INSTRUCTIONS TO FOLLOW: Copy the data below from the line with "1568x702 pixels." through the end, including both, and leave out the pictures.

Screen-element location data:
--- start ---

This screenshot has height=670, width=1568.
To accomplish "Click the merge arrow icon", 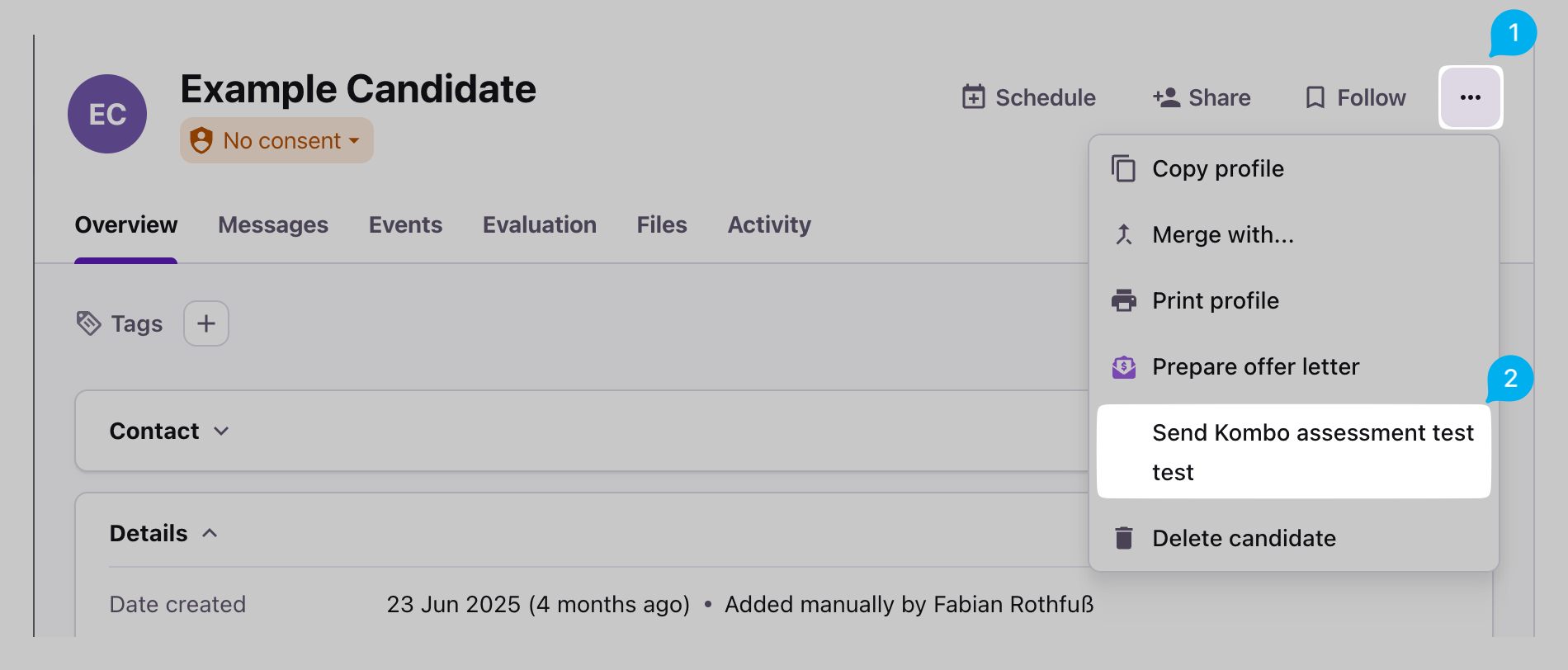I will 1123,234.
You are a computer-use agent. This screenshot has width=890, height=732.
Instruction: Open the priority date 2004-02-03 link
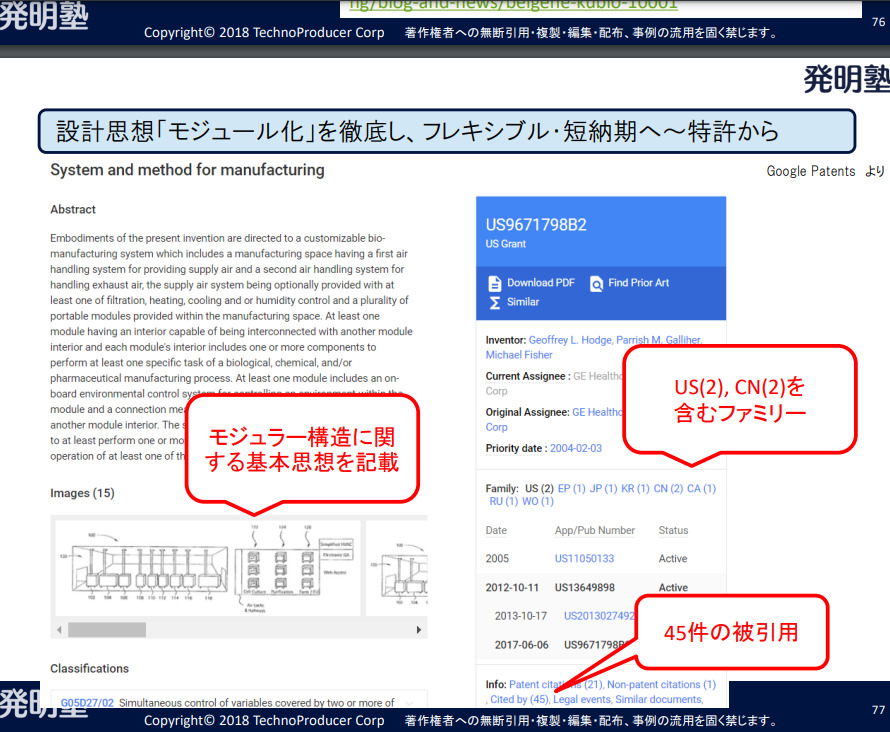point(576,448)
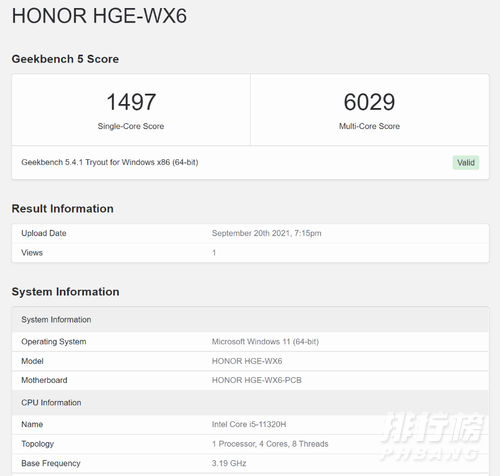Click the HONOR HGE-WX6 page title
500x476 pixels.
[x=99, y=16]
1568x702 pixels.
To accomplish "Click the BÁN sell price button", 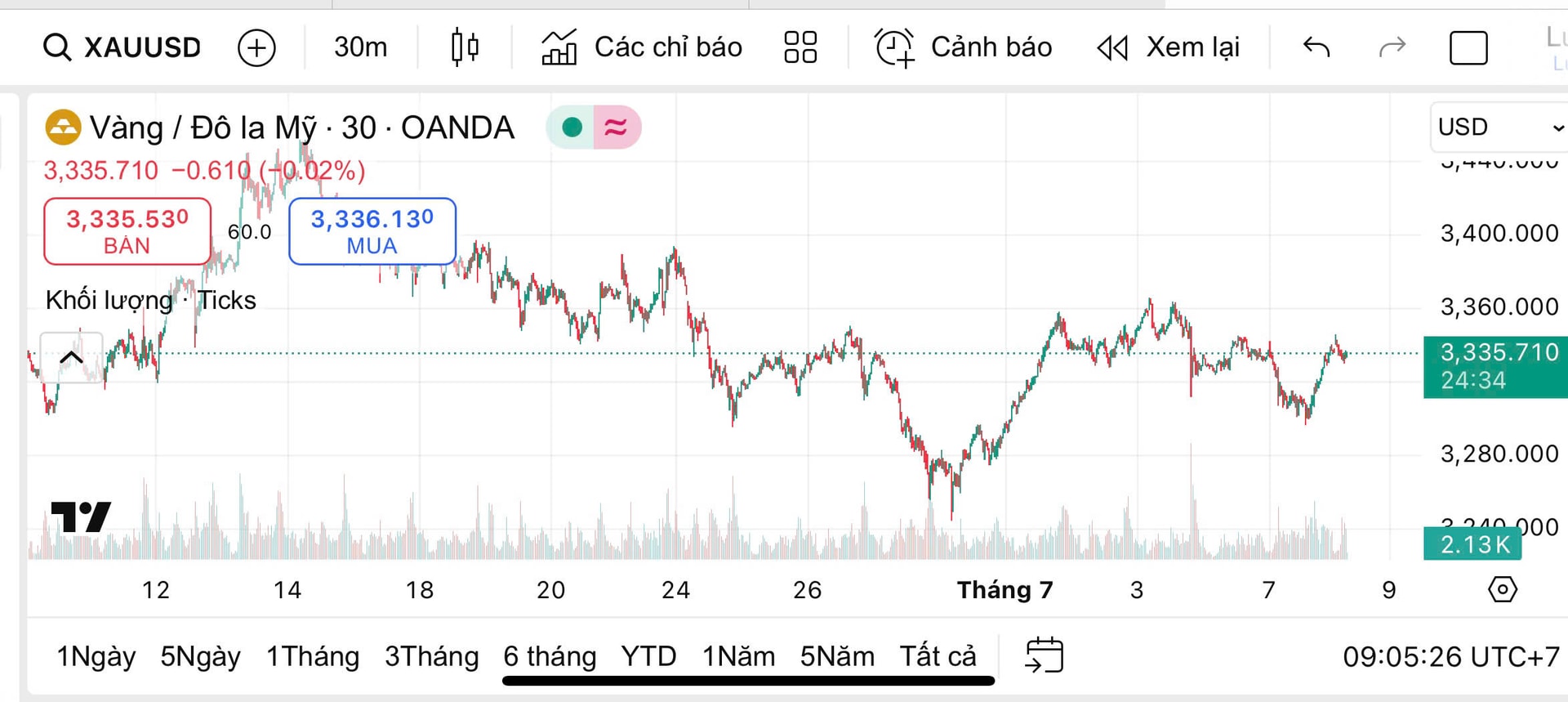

--- end ---

ANSWER FOR THE TASK:
1568x702 pixels.
To accomplish "Click the BÁN sell price button", 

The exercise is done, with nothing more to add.